3 April 2003, Rome -- Conflict could be devastating for Iraq's rural economy with consequences on the country's capacity to produce food, FAO warned today in the wake of its recent launch of a $86 million appeal to help meet the emergency.

Close to two-thirds of Iraq's 24.5 million people rely entirely for their daily sustenance on food baskets provided under the UN's Oil-for-Food Programme, halted since the war began.

FAO, responsible for the Oil-for-Food Programme's agricultural component, said Iraq's farmers will require seeds, fertilizers, pesticides, machinery, fuel, spare parts and other tools they need to plant, harvest and secure current and future crops.

Animal feed, vaccines and medicines are needed for the farmers' livestock.

Saving the "bread basket"

FAO's prime concern is the approaching harvest of the winter wheat and barley crop, expected to begin in late April and estimated at between 1.5 and 1.7 million tonnes of grain.

"Loss of the winter harvest, especially in Iraq's northern 'bread basket' provinces, which account for more than half of the country's entire cereal production, would further aggravate what is already a difficult situation," said Laurent Thomas, Chief, Special Emergency Programmes Service.

"All efforts have to be made to save this harvest throughout the country where access will be feasible, by making sure farmers are in position with their combine harvesters working, and fuel, spare parts and storage in place," said Thomas.

As compelling is the need to ensure that planting for the irrigated spring crop of vegetable, maize and rice proceeds on schedule.

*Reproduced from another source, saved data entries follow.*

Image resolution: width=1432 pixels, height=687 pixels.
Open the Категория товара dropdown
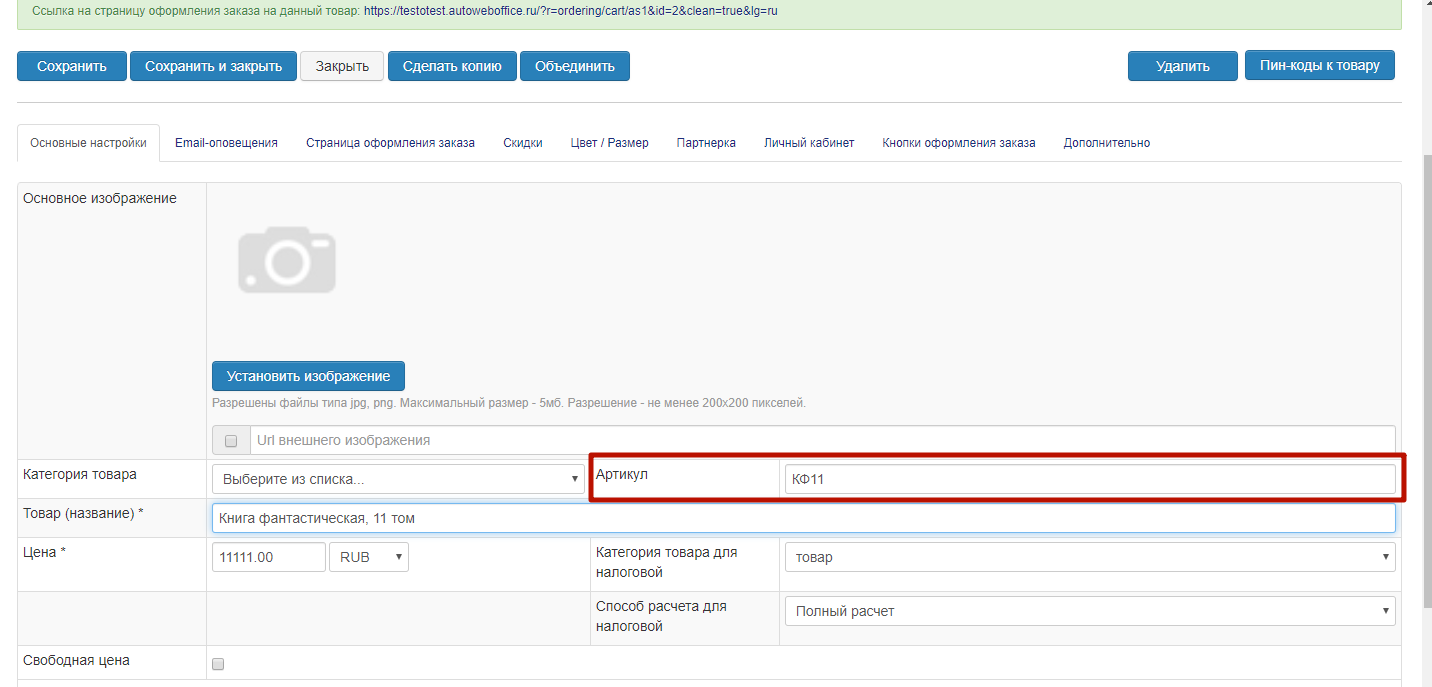tap(398, 479)
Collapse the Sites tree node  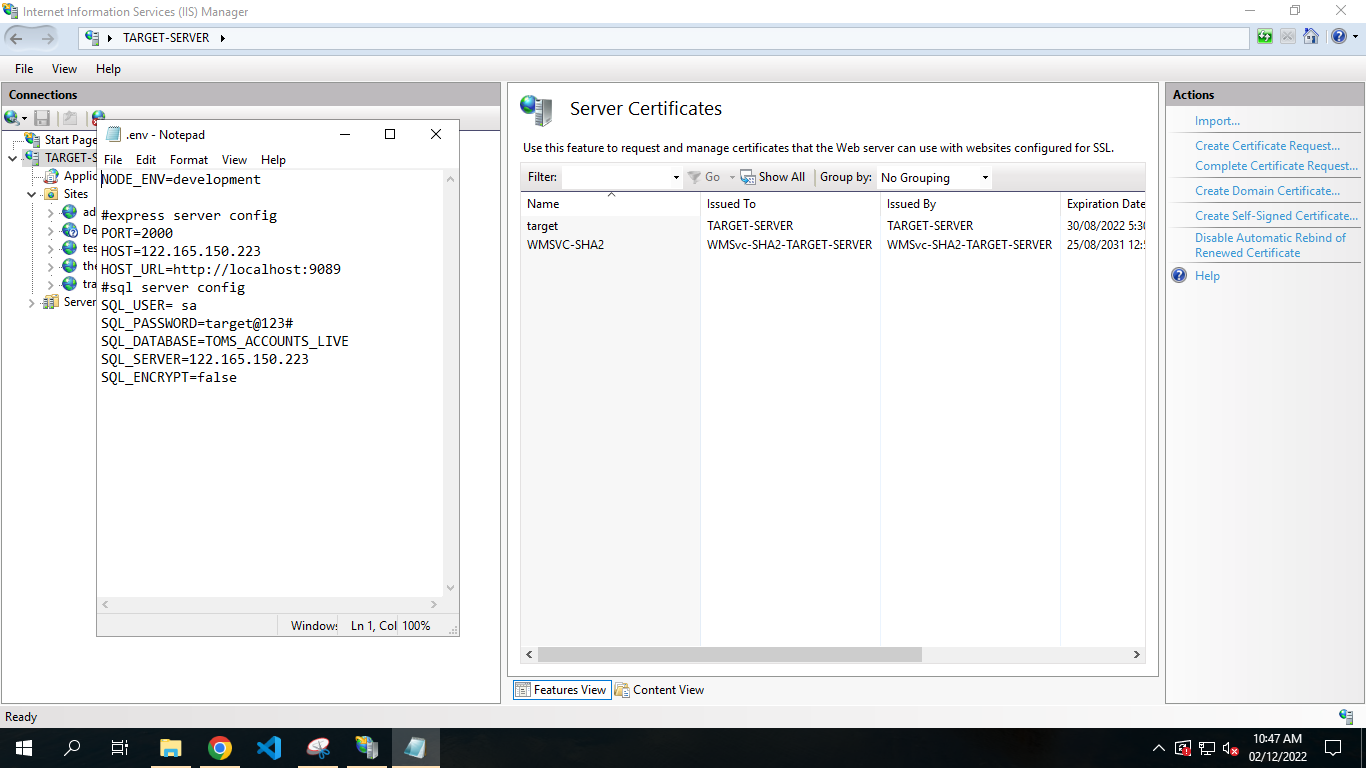pos(32,194)
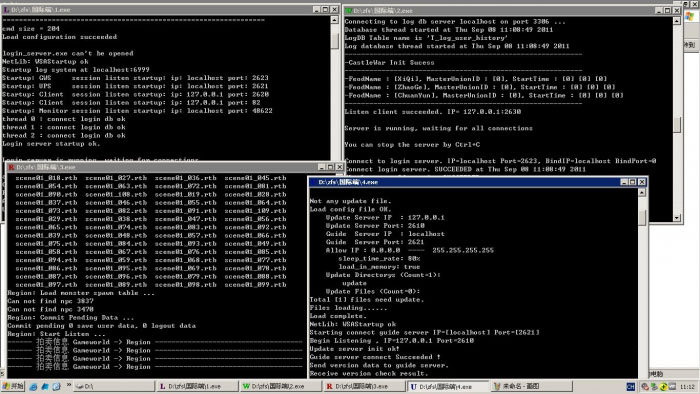Expand the quick launch overflow chevron
The height and width of the screenshot is (394, 700).
pyautogui.click(x=69, y=385)
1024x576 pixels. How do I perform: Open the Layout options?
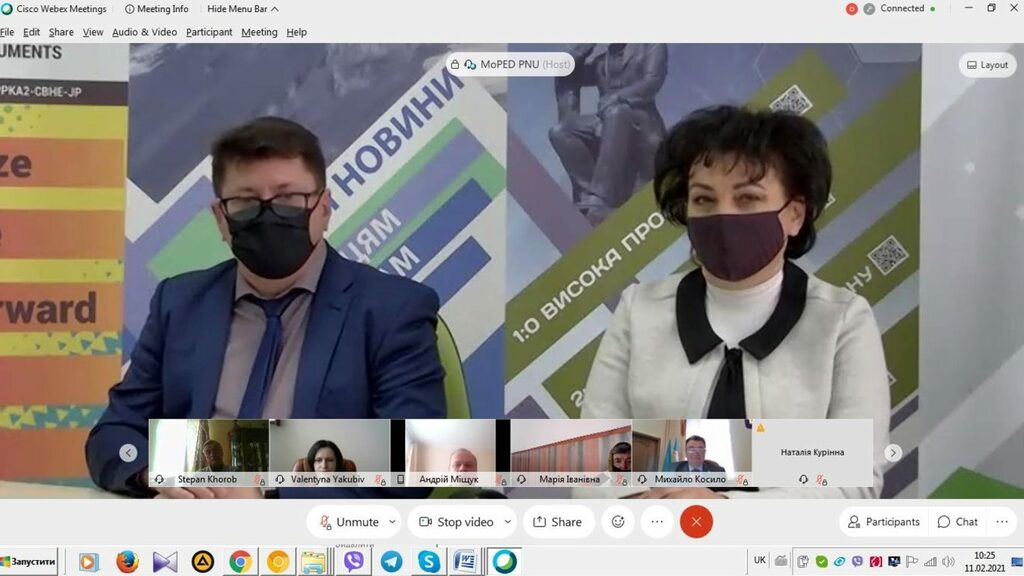click(986, 65)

The vegetable crop, a source of much-needed cash as well as an essential supply of the vitamins, proteins and micronutrients missing from the food-aid baskets, should be underway now.

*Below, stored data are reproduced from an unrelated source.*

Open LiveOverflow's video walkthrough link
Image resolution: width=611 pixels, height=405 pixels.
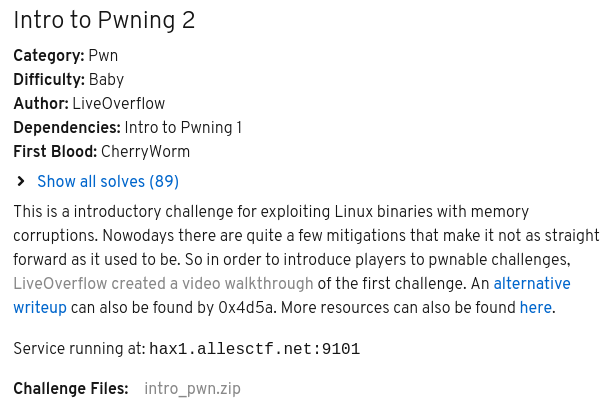click(165, 284)
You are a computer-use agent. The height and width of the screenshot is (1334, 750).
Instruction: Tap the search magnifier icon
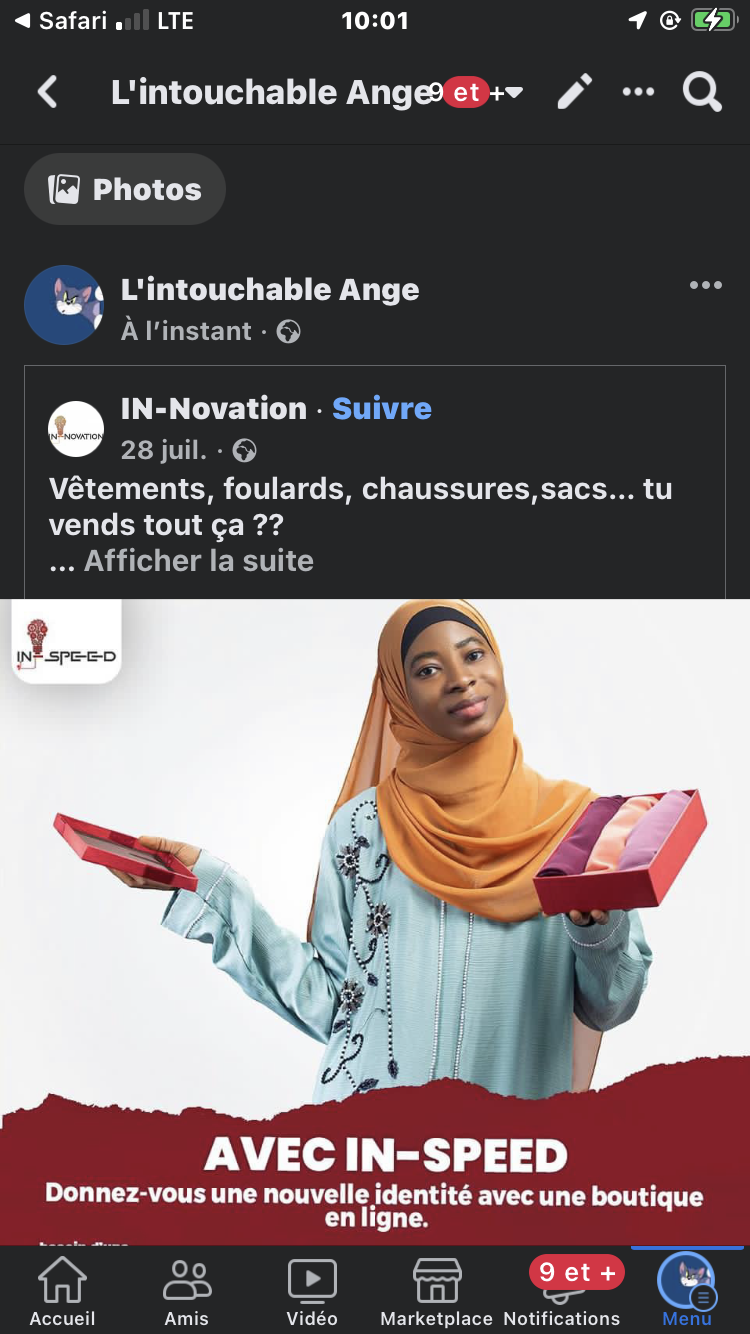(x=702, y=92)
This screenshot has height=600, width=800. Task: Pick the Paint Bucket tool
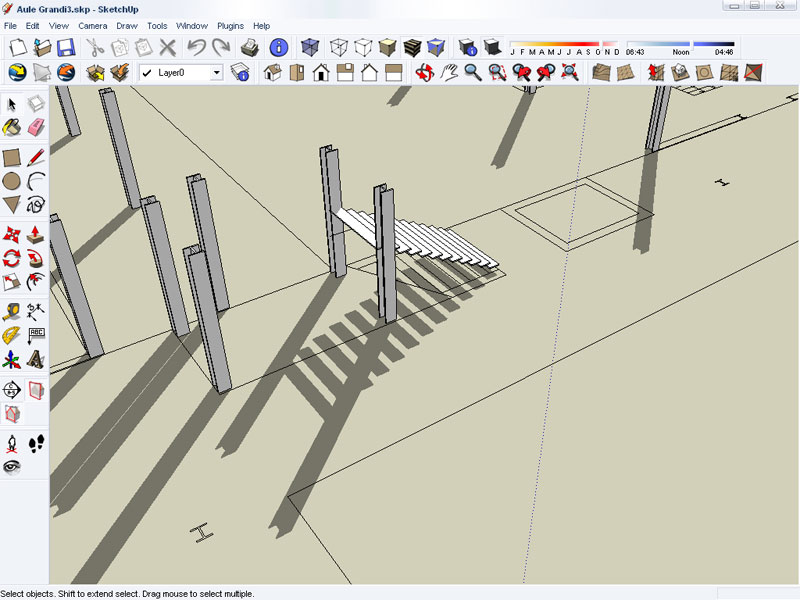12,127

FAO is appealing for more than $20 million for three emergency projects to secure the grain harvest and the spring and fall plantings.

There are six other projects in the $86 million appeal, all designed to:
  • protect harvest;
  • increase food production;
  • prevent outbreaks of animal diseases;
  • ensure water supplies in rural areas;
  • coordinate relief efforts.
FAO also needs funds to improve, plan and coordinate food security activities in collaboration with other UN agencies and NGO's and to monitor their impact on the nutritional status of the population.

Water a priority

Any disruption to the water supply, which provides both drinking water and irrigation, will damage crops and livestock production.

Provision has also been made in the FAO appeal for pipes, pumps, drills and technical expertise required to set-up emergency water supplies and repair damaged irrigation networks, if needed.

A $9.8 million project is designed to support the country's 4 000 poultry farms, another essential source of the animal proteins missing from the food basket.

Prior to the outbreak of the current conflict, Iraq was producing up to 155 000 metric tonnes of poultry meat and 2 billion eggs annually.

The lack of veterinary services, vaccines, drugs and quarantine controls could also result in the spread of animal diseases with serious economic impact in Iraq and possibly with impact on the whole region.

Veterinary checks on the border of neighbouring countries and vaccination campaigns will be required to prevent outbreaks of animal diseases such as foot-and-mouth disease and pestes des petits ruminants among the country's 1.5 million head of cattle and 18 million sheep and goats.

"These animals are the wealth of a large part of Iraq's rural population," said Thomas. "So if people move, they are going to take their animals with them, increasing the risk of animal diseases spreading within the country and possibly across borders."